=== Section Start ===
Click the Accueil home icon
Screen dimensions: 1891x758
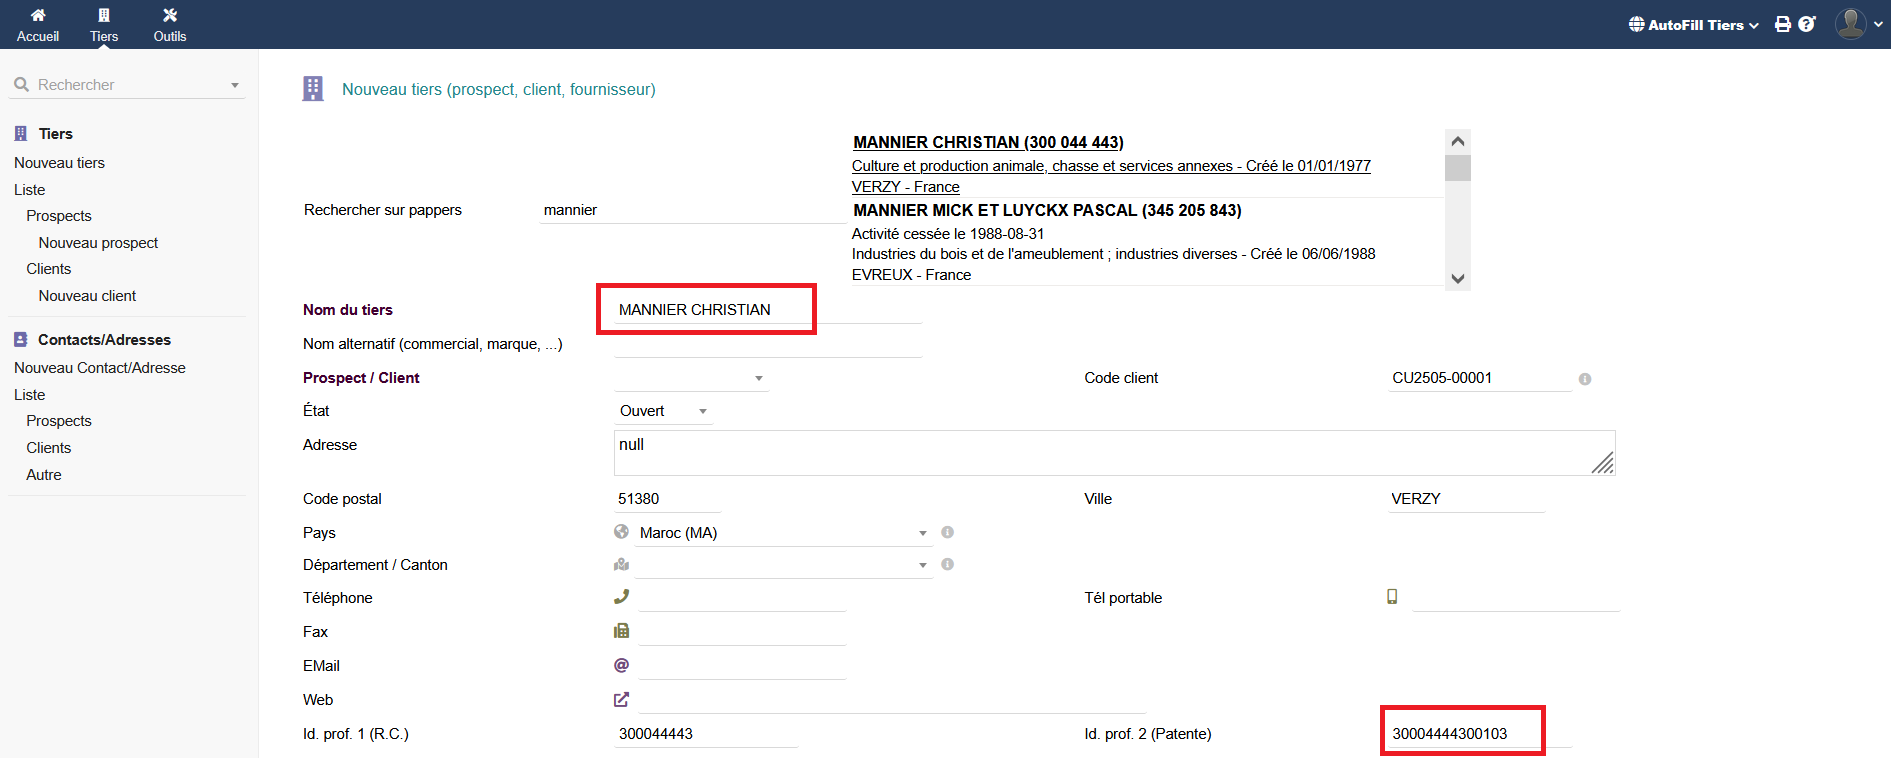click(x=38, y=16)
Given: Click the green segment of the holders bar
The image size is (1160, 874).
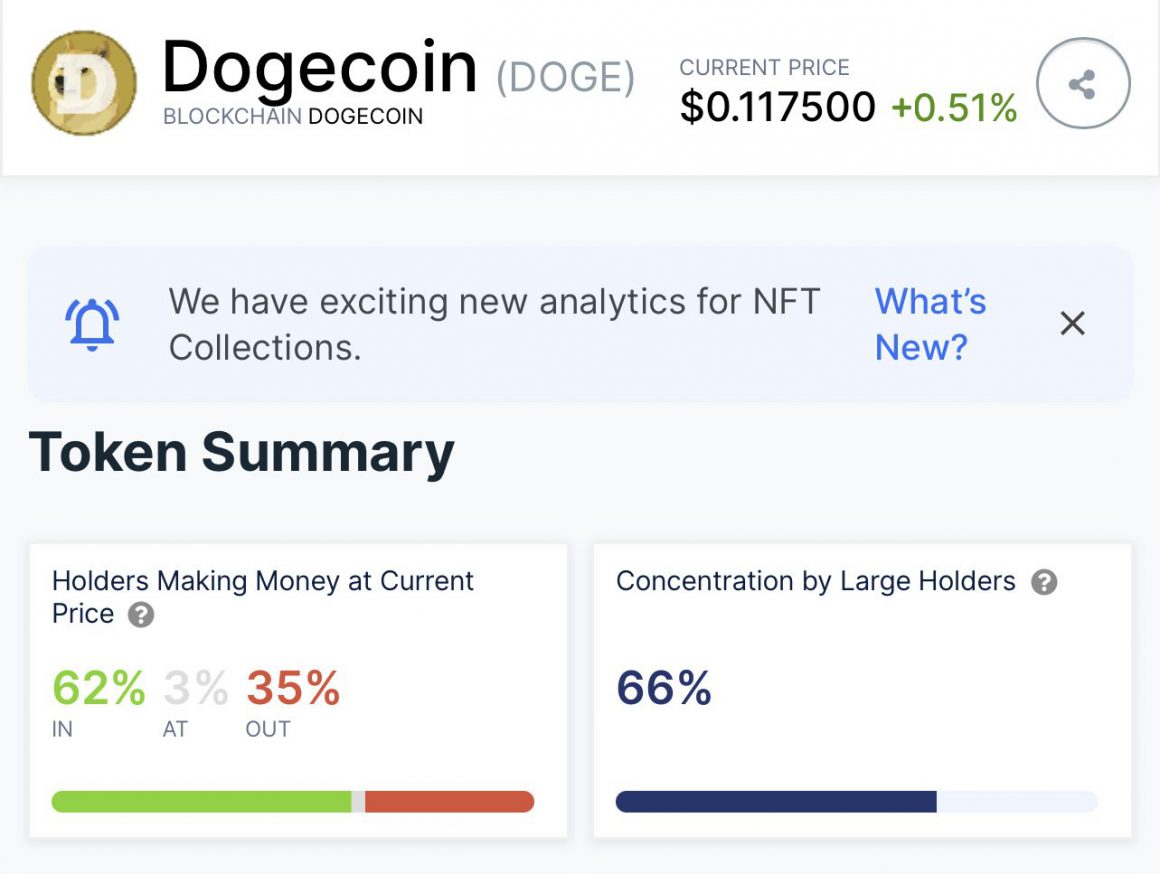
=== Section End ===
=== Section Start ===
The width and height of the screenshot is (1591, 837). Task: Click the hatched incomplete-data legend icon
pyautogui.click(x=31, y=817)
=== Section End ===
=== Section Start ===
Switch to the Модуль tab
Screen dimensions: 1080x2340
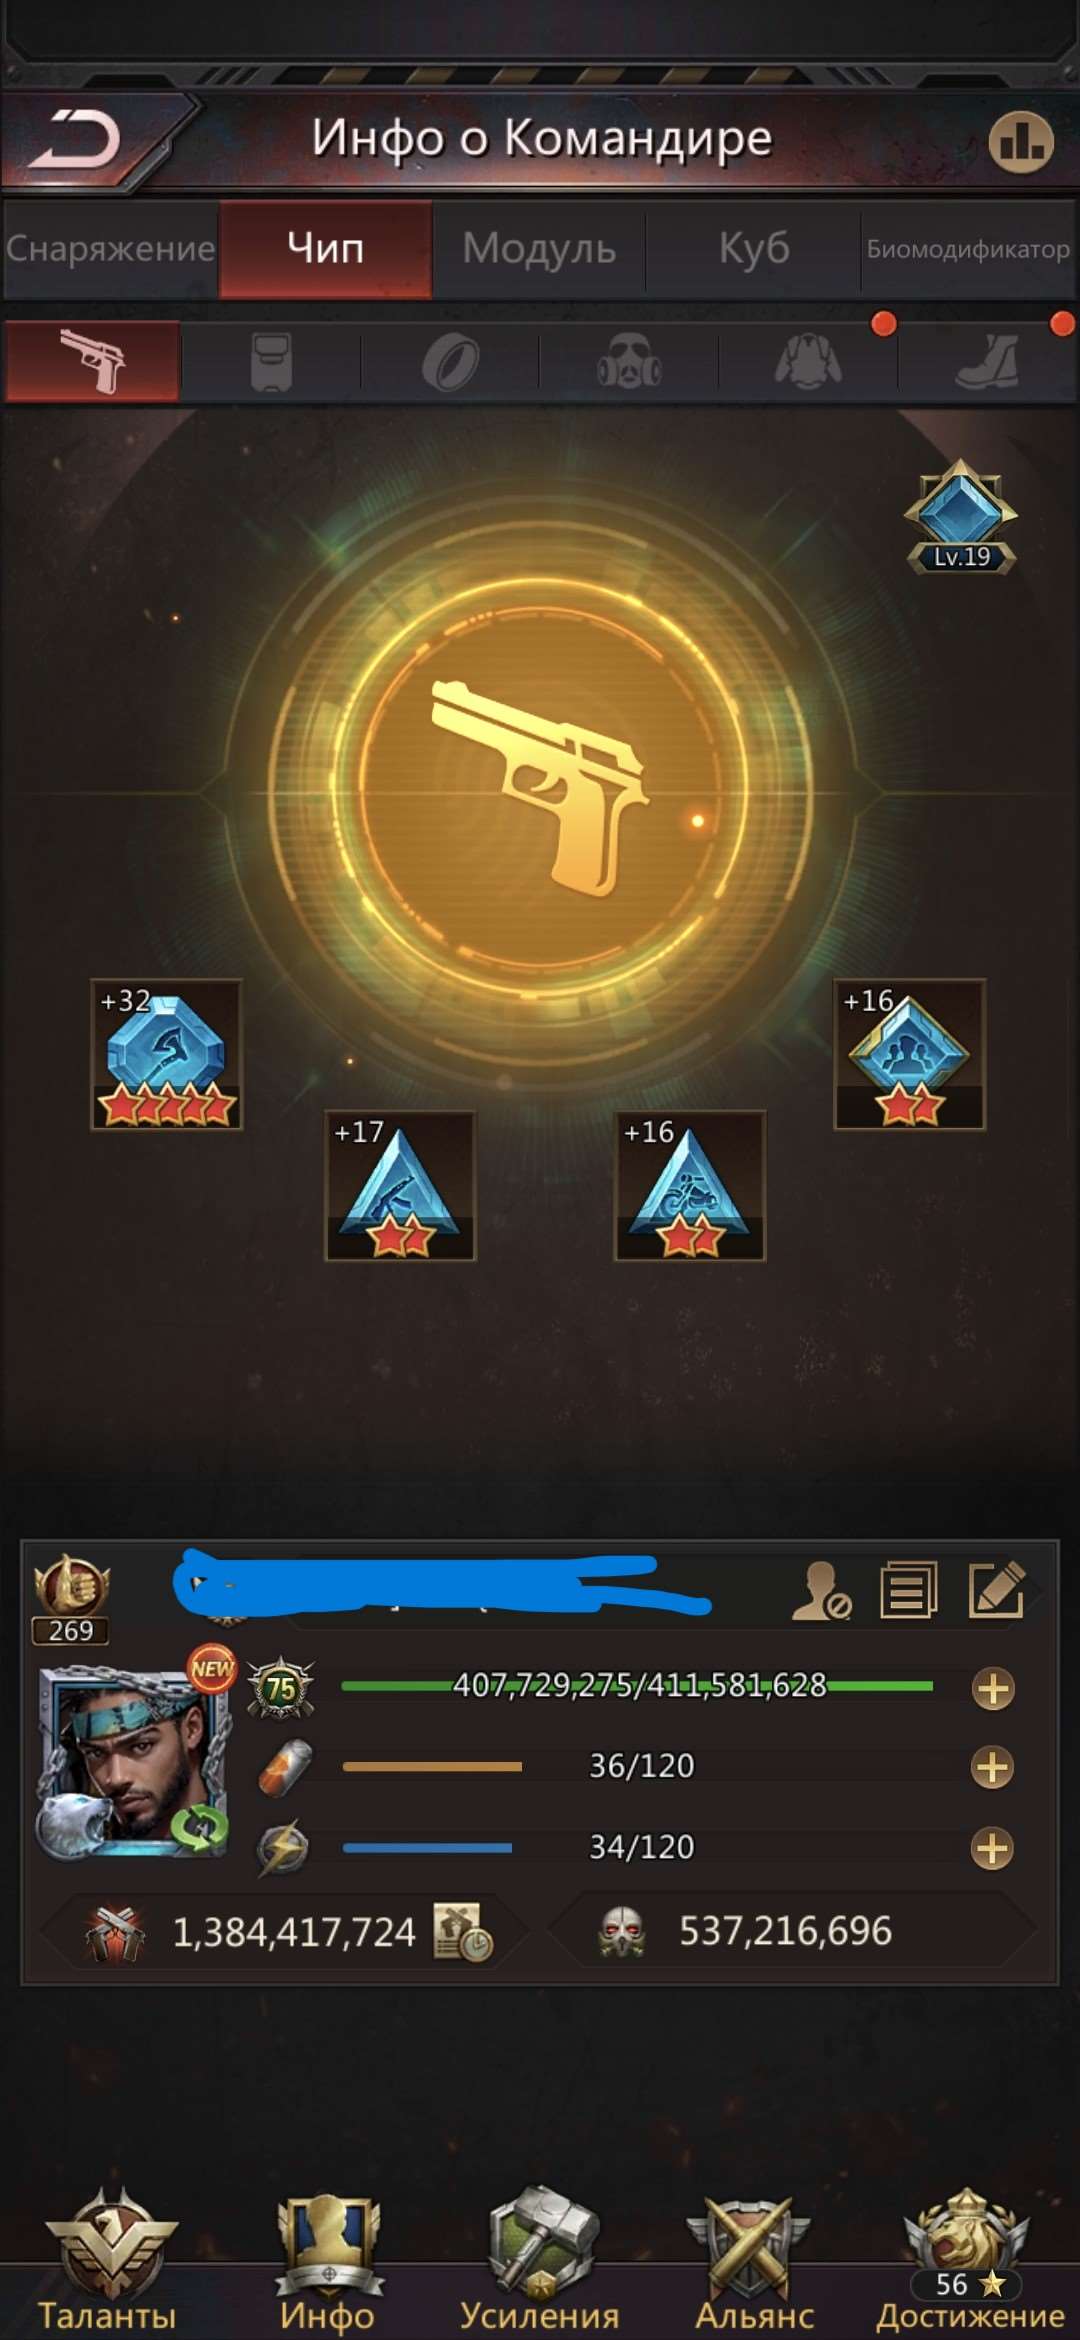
=== Section End ===
PROBLEM DETAILS:
Retype only this portion of the data above: the line containing "Switch to the Модуль tab", the line containing "Screen dimensions: 1080x2340", and all lines between them, exactly.

ANSWER BELOW:
Switch to the Модуль tab
Screen dimensions: 1080x2340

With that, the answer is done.